For me Cognac and Tequila and early in the day Kahlua and Baileys. Santa fe is not bad, but to be one of the newest suburbs in the city it doesn't compare with likes of Taipai, Singapour, Makati, KL and the list just goes on and on. I was actually expecting a more modern, better planned suburb. Maybe I'm just spoiled for ever from all my travels. 

Any way found a lovely house in los Encinos golf Club 15 min from Santa Fe on the way to Toluca, so Santa Fe will have to do for now.

Cheers.

Click to expand...

_What can I say, Rey; your point is well taken and, perhaps my reference to Santa Fe as the most splendid suburb of the DF was a bit of hyperbole. My excuse is that, in recent years, that is, since we have established residences in far-flung Lake Chapala and the Chiapas Highlands, our experiences with Mexico City have been to drive through the megalopolis as efficiently and quickly as possible transitting from suburban Santa Fe over (mostly) expressways through Bosque de Chapultepec and what we deem the central city and out the east through the dismal suburban and exurban slums surrounding the city there until climbing the mountain to the Puebla Plain so our experience with various Mexico City suburbs is limited. It was always, after all, our goal on a motor journey from Chapala to San Cristóbal before the Arco Norte opened to make it from the lake to Orizaba in the first day negotiating the massive urban jungle in between and there was no time for delay in getting through the big city. 

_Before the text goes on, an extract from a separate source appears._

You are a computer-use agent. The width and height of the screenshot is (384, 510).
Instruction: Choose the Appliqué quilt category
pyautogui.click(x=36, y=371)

I was too busy, in those days, watching for moronic drivers and seriously crooked DF cops to notice any exclusive suburbs and the violent and poverty stricken eastern suburban slums were not places in which to become lost if at all possible. Nowadays, the trip is, in comparison, a lark. I hit the Arco Norte near Atlacomulco, put baby on cruise control and the next thing I know, I´m in Puebla. Thank you Jesus (and the Mexican Highway Department).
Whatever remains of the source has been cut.